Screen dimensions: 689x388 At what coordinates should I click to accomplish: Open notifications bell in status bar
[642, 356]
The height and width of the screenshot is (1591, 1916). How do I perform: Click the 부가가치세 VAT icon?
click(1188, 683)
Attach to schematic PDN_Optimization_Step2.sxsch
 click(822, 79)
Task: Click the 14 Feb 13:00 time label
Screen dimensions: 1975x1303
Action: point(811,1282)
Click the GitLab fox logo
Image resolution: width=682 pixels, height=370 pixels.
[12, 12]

## [Your goal]
An exact copy of the lines from the one with "Attach to schematic" to the final line of the entries is all that the answer should hold.

## [Output of the exercise]
Attach to schematic PDN_Optimization_Step2.sxsch
 click(822, 79)
Task: Click the 14 Feb 13:00 time label
Screen dimensions: 1975x1303
Action: point(811,1282)
Click the GitLab fox logo
Image resolution: width=682 pixels, height=370 pixels.
[12, 12]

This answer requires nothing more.